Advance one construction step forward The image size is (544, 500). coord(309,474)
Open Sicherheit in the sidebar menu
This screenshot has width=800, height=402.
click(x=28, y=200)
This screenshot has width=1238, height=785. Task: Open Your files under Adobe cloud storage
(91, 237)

****

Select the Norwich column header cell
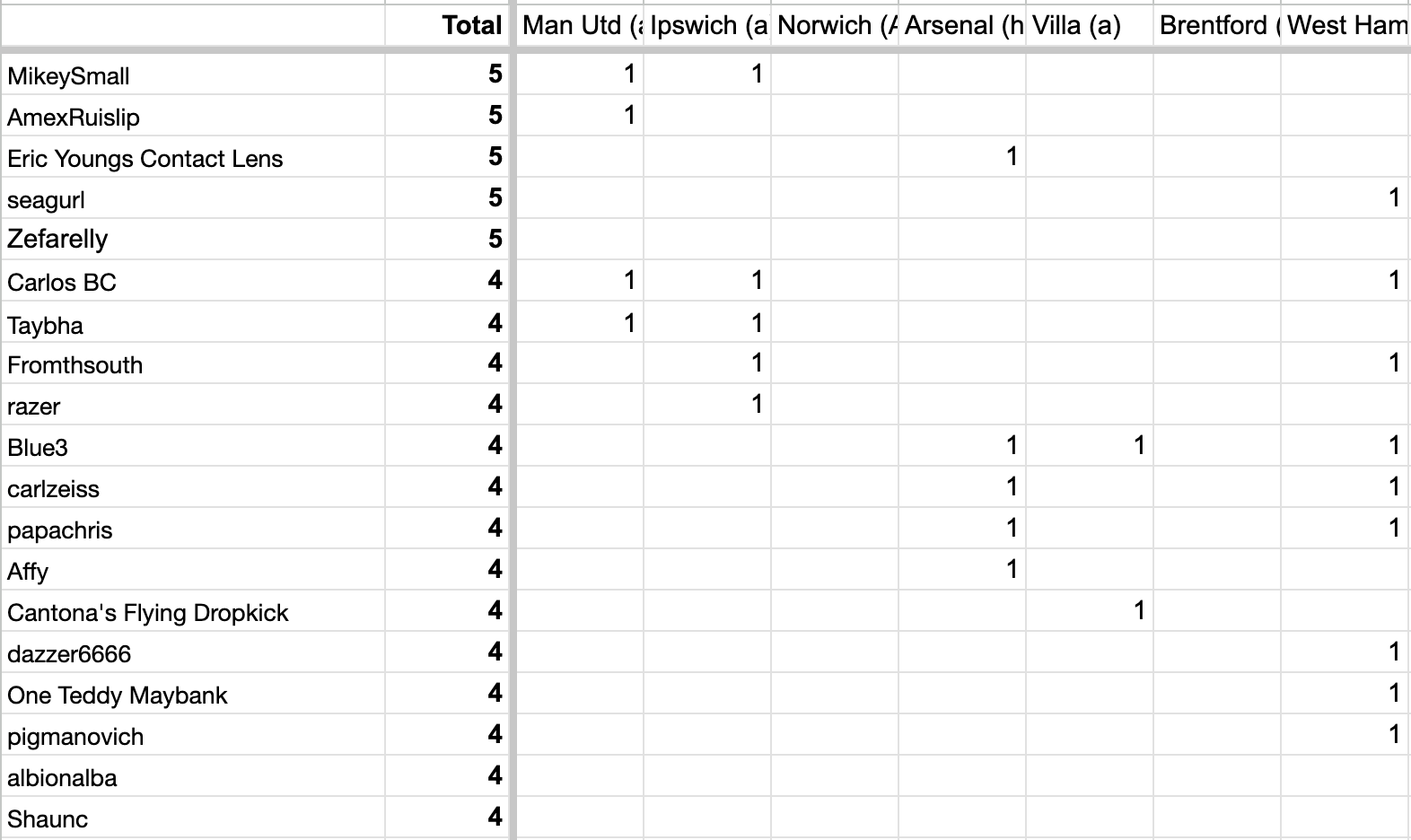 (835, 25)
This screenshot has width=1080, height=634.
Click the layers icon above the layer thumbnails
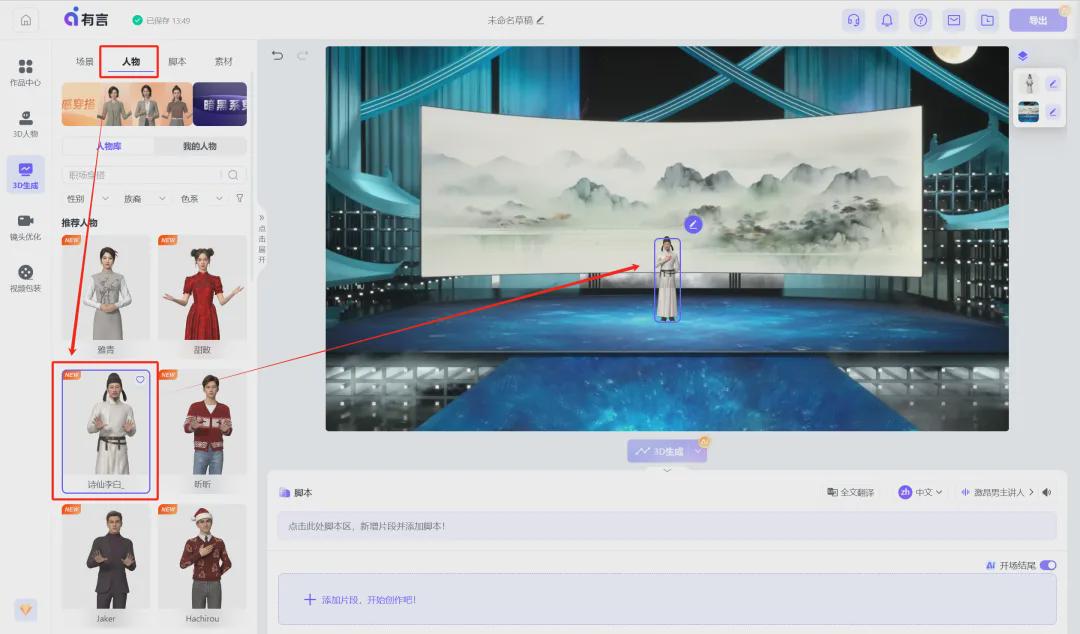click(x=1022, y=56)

****

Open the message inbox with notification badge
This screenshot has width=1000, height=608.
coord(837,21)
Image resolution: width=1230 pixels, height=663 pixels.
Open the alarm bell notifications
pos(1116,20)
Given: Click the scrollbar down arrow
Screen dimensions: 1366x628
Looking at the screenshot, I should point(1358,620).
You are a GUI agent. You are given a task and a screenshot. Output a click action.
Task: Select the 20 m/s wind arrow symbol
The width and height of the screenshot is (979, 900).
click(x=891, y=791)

****

Task for the records above: copy every line in which the word "arrow" occurs.

Given: Click the scrollbar down arrow
Task: Select the 20 m/s wind arrow symbol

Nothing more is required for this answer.